Summary of Li Hongyi's machine learning notes
Course links
Review
The more complex the model, the lower the error on the testing data.
error comes from two places:
 bias
 variance
f_star is f_ An estimate of hat, f_star may not be equal to f_hat, the distance may come from bias or variance
Estimate the mean value of variable x (assuming that the mean value of variable x is μ， Variance is σ^ 2):
First sample N points and calculate the average value m, which is generally not equal to the average value of x μ
But calculating the expected value of m will be exactly equal to μ
The larger the N, the more concentrated the distribution; The smaller the N, the more dispersed the distribution
Estimating x σ^ two
The key figures are as follows for easy understanding
Errors come from bias (aiming position) and variance (gun performance), ideally both small / none.
The more concentrated the points, the smaller the variance; The farther away from the center, the greater the deviation.
Parallel time and space, catch different treasure dreams
The f * found in different universes is different
In 100 parallel universes, grab 10 Baoke dreams and find one f*
100 different w and b
Simple model: very concentrated, and the variance is very small
Complex model: scattered and variable
Reason: the simple model is less affected by different data
The bull'seye represents the ideal function and the target result.

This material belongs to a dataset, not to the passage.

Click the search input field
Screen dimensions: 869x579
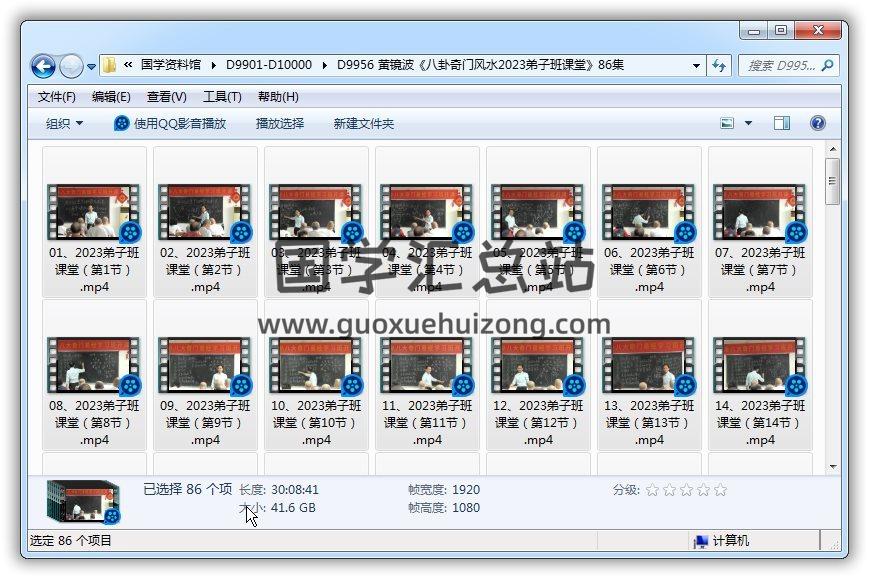[780, 66]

The experimental results are as follows:
Black line: bull'seye position;
The red line represents: do 5000 experiments, and the f * found each time is different, and the model is also different;
The blue line represents: after averaging the 5000 times of f *
f ˉ \bar f </span><span class="katexhtml"><span class="base"><span class="strut" style="height: 1.02566em; verticalalign: 0.19444em;"></span><span class="mord accent"><span class="vlistt vlistt2"><span class="vlistr"><span class="vlist" style="height: 0.83122em;"><span class="" style="top: 3em;"><span class="pstrut" style="height: 3em;"></span><span class="mord mathdefault" style="marginright: 0.10764em;">f</span></span><span class="" style="top: 3.26344em;"><span class="pstrut" style="height: 3em;"></span><span class="accentbody" style="left: 0.08333em;">ˉ</span></span></span><span class="vlists"></span></span><span class="vlistr"><span class="vlist" style="height: 0.19444em;"><span class=""></span></span></span></span></span></span></span></span></span></p>
Explanation of the following figure:
model is a function set, which is represented by a range. The best function can only be selected from function set.

The space of a simple model is very small and may not contain target, so it is impossible to get target on average no matter how the sample is.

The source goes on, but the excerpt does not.